彼の遺骨は海にまかれたと報道されている。本来中国の文化では土葬した後、墓をつくる。だが北京政府は墓などをつくったらそれが民主化運動の聖地化されることを恐れ、あえて灰を海に流したといわれる。中国当局が自分たちの意に反する指導者を殺すことは珍しいことではない。中国のかつて国家元首まで務めた劉少奇の死やパンチェンラマの突然死などについても時の権力者によって抹殺されたという説がある。
劉暁波氏は61歳の尊い命をささげて現代中国の非民主的非人道的な体制の改革を目指したが、それを完成すべき妻の霞女史や良識ある中国国民がその精神を引き継ぎ、戦い続けることで彼の思想や尊い犠牲が生き続けることになろう。世界の民主国家のリーダーをはじめ、自由と平等と民主制度の価値に意味を持たせようとする人々は、無言、無関心で見物せず、中国の圧制に対し声を上げ、手遅れにならないうちに劉暁波氏の妻の海外での治療が受けられるよう北京政府に圧力を掛け続けるべきである。
中国の乱暴ぶりは民主化運動の鎮圧に収まることなく、日本の排他的経済水域を侵し、今度は尖閣諸島からさらに九州方面まで公船が領海侵入している。日本ではそれほど大きな問題として取り上げていないが、中国は陸でも他の国の主権を侵している。世界一国民総幸福度の高いヒマラヤの小国ブータンの領土を侵食している。
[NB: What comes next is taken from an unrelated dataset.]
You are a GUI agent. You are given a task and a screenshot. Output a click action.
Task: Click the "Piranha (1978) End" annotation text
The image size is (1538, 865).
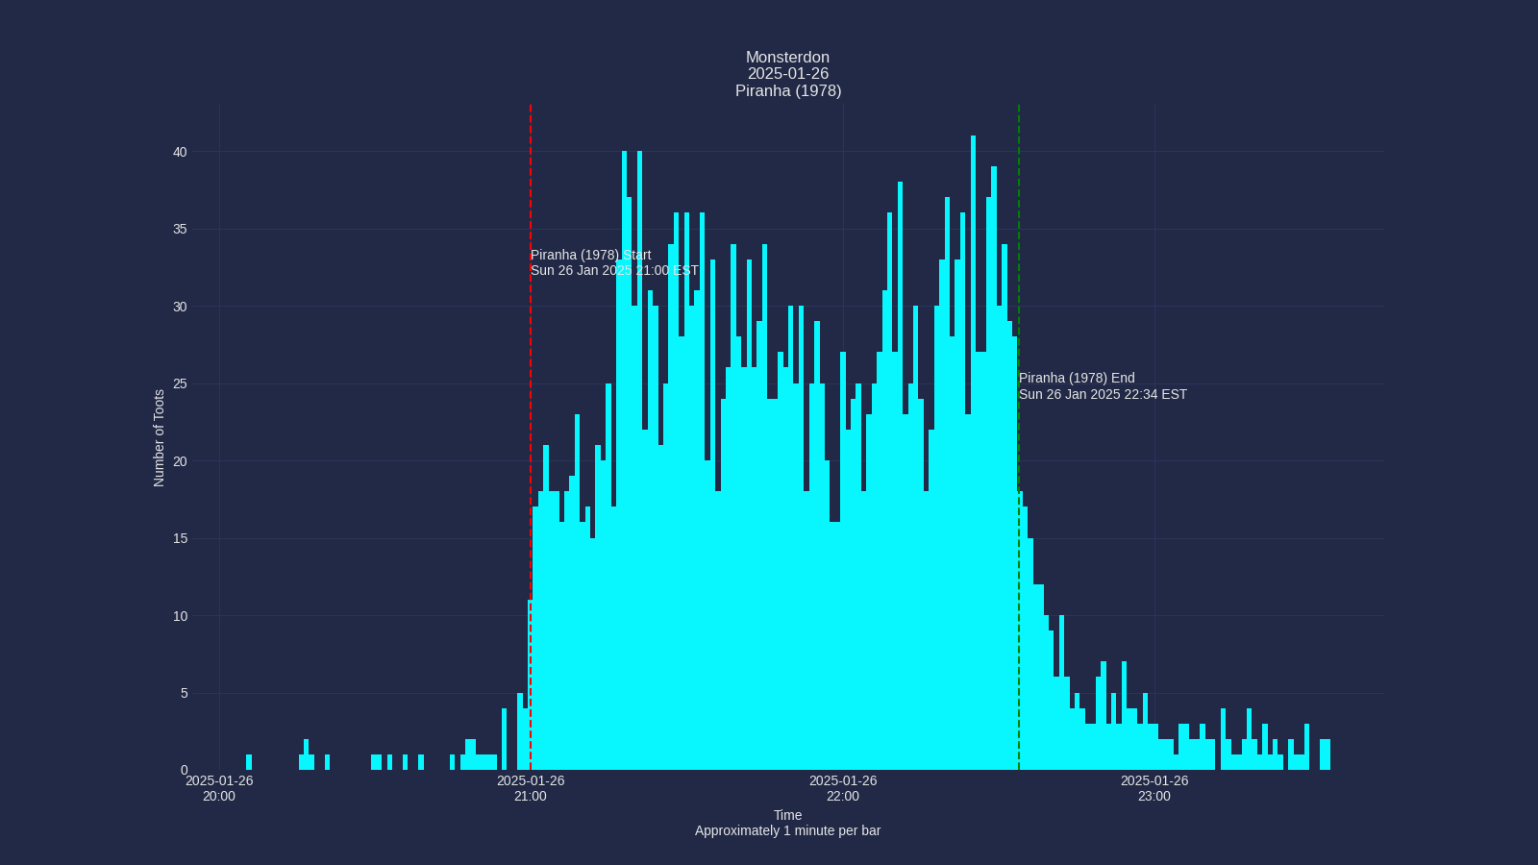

6月26日、ブータンの駐インド大使のナムギェル氏は10日ほど前、中国側からブータン領内に入り国境警備隊駐屯地に向かう道路建設現場を発見し、北京側に抗議していることを明らかにした。また条約に基づいて、インド軍が中国軍を追い払うことに中国は逆切れし、インドの不当な介入であり、逆にブータンの主権を無視していると決め付け、もしパキスタンから同様な理屈で第三国、つまり中国政府に要請があれば中国軍がカシミールに侵攻しても良いということになる、という屁理屈をこねていまだに退去する姿勢を見せていない。
この領域においてはインドのシッキム、ブータン、中国(本来のチベット)が接し、極めて地政学的戦略的に重要な地点である。インドの野党は政府に対し強い姿勢で対応することを要求し、国家の主権の確保と安全のためには野党も支持すると断言している。インド野党の指摘ではこの約46日間で中国は120回も中印国境を侵している。しかしインド政府としては現在も国境で中印両軍がにらみ合いを続ける中、緊張を緩和するために努力している。例えば野党の質問に対し、防衛副大臣が侵入に対し不法行為という表現を使うなど一部のマスコミからも弱腰との批判を受けている。
いずれにしても中国は海では日本、フィリピン、ベトナム、台湾などの領海に対し一方的なクレームを付けるほか、領土面ではベトナム、インド、中央アジアの国々との国境を侵して問題を起こしている。北朝鮮のミサイル実験という現象的な問題に注意を払うのももっともだが、その裏に存在するもっと大きく潜在的な原因を忘れてはならない。